[BEGIN Data shown]

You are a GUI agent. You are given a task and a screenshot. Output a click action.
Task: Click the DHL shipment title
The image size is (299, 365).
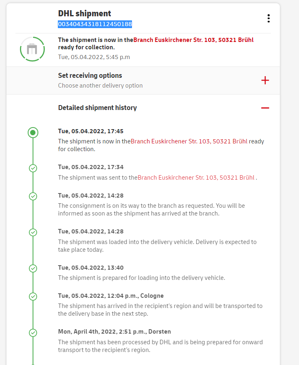pyautogui.click(x=85, y=14)
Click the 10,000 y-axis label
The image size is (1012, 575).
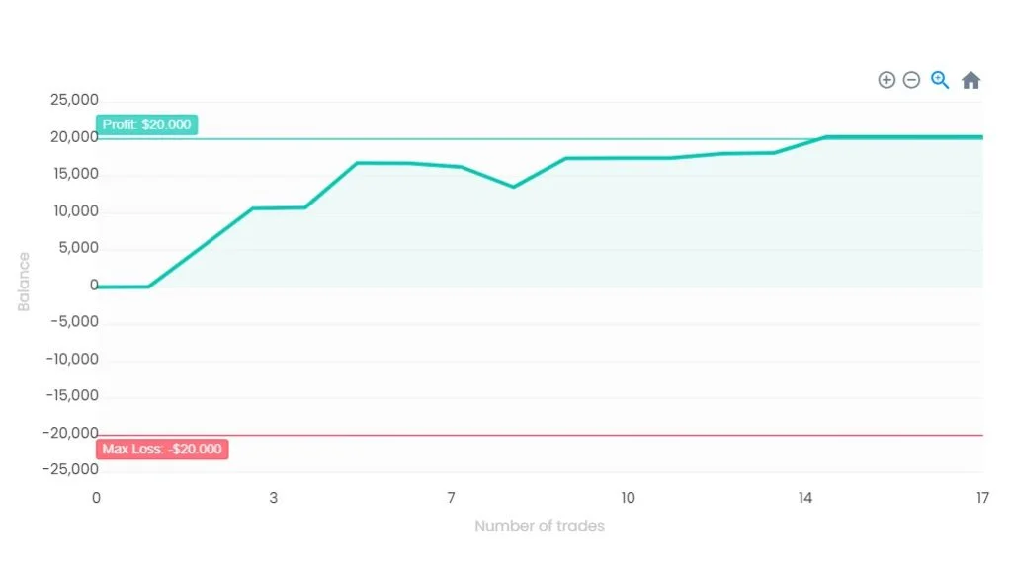pyautogui.click(x=75, y=211)
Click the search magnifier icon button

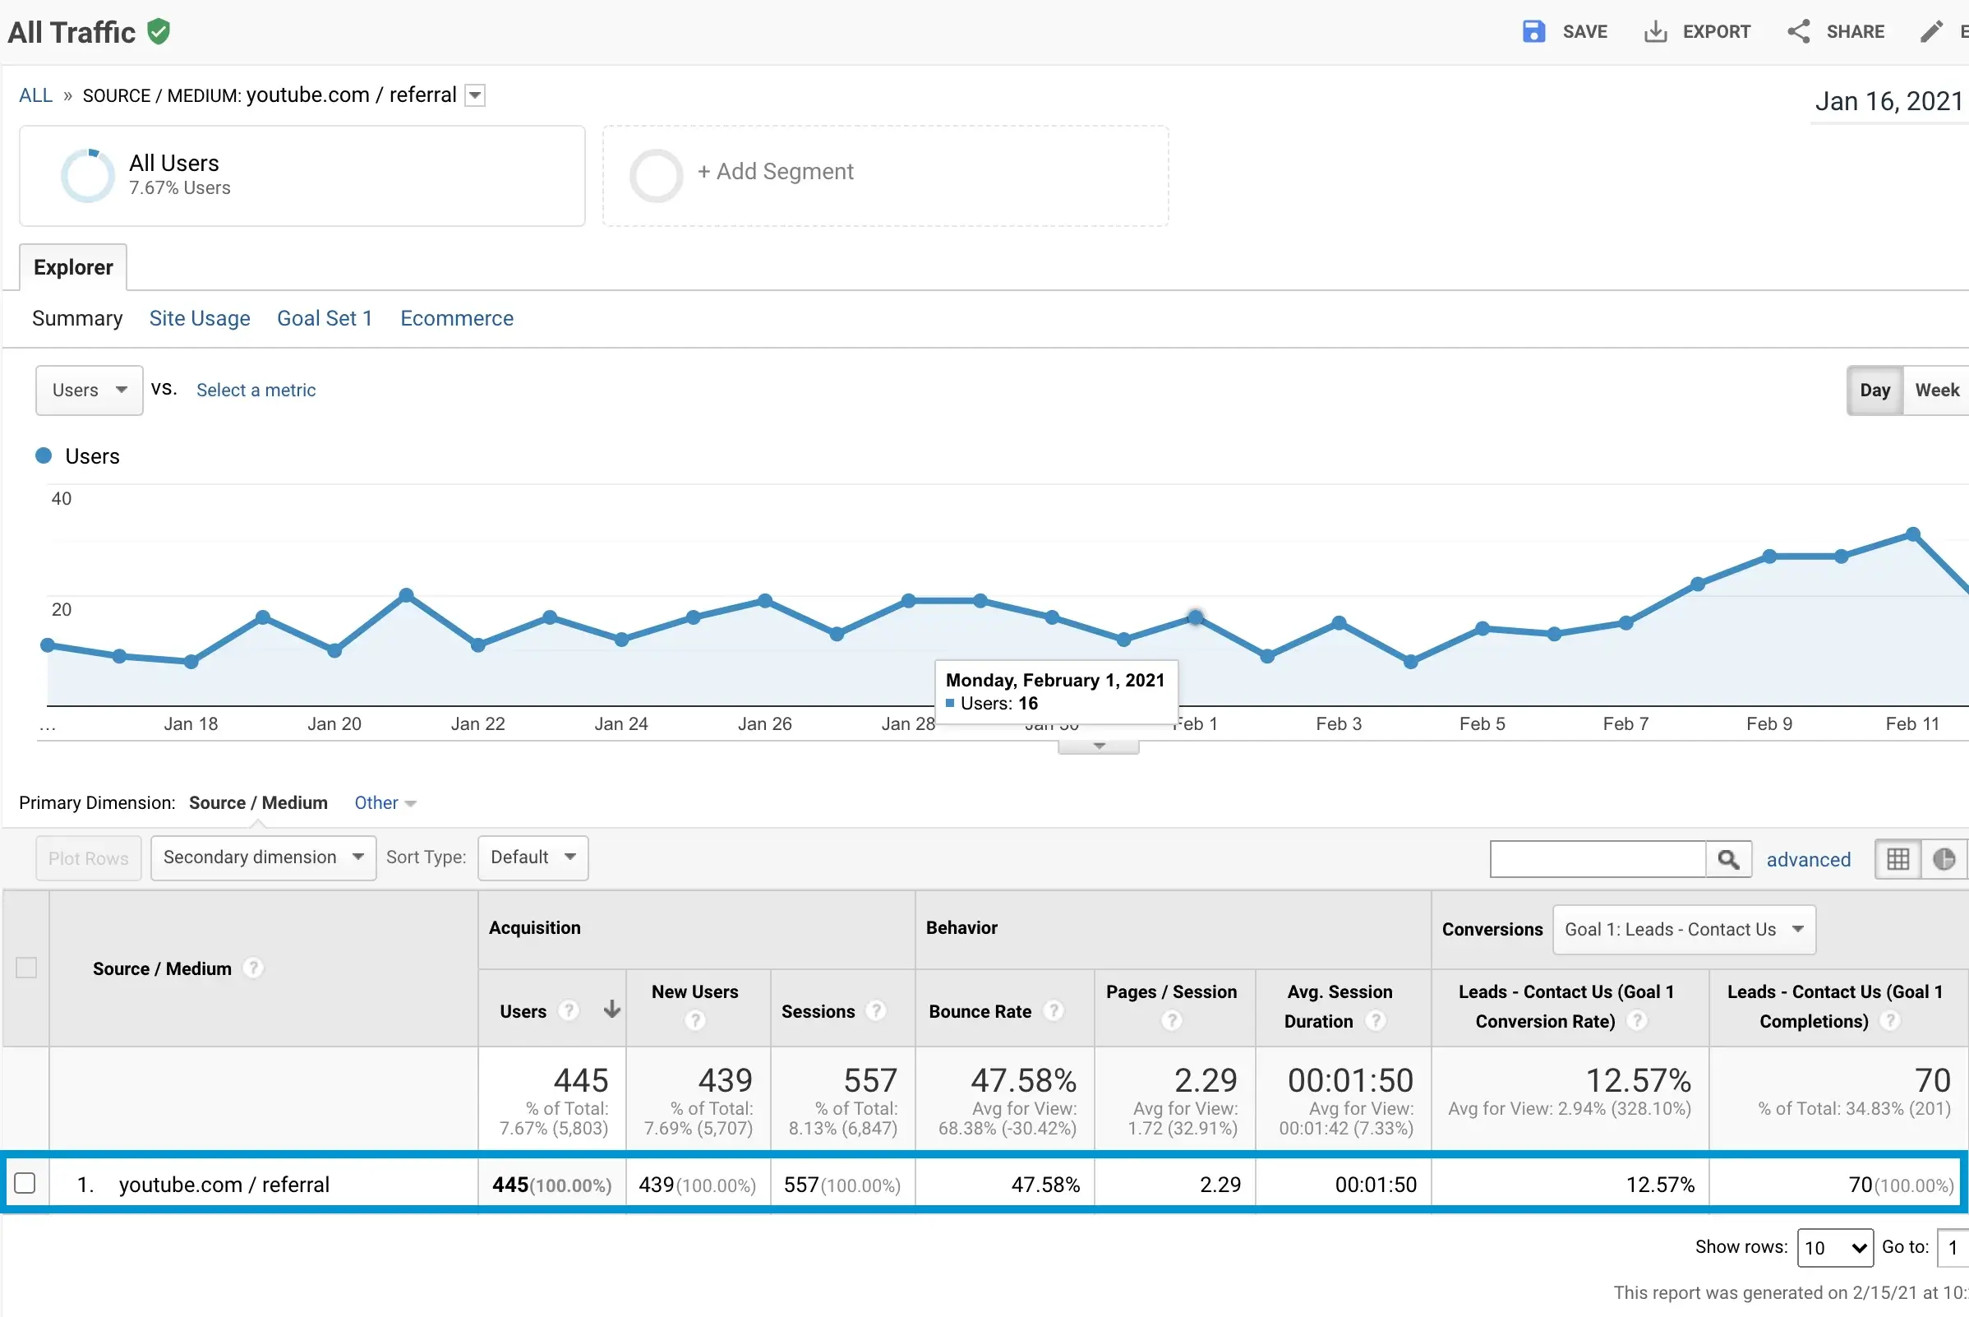tap(1728, 859)
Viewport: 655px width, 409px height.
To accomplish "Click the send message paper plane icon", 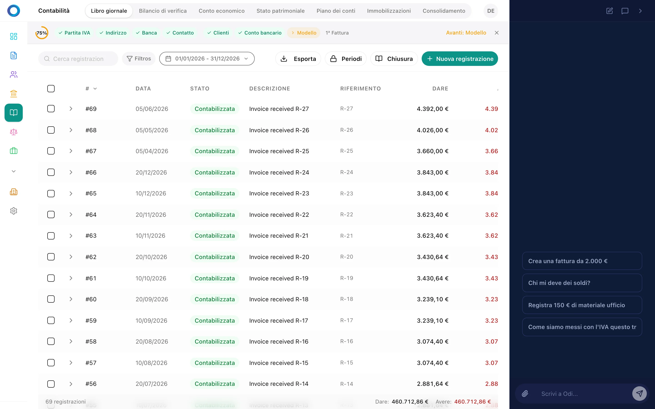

[END Data shown]

Turn the lines of the items above into a numbered list, skipping any blank lines and leaving the pictures out.

Exercise output:
1. You are a GUI agent. You are given a task and a screenshot. Output a click action.
2. Task: Click the DHL shipment title
3. The image size is (299, 365).
4. pyautogui.click(x=85, y=14)
5. Click the 10,000 y-axis label
6. The image size is (1012, 575).
7. pyautogui.click(x=75, y=211)
8. Click the search magnifier icon button
9. tap(1728, 859)
10. Viewport: 655px width, 409px height.
11. To accomplish "Click the send message paper plane icon", 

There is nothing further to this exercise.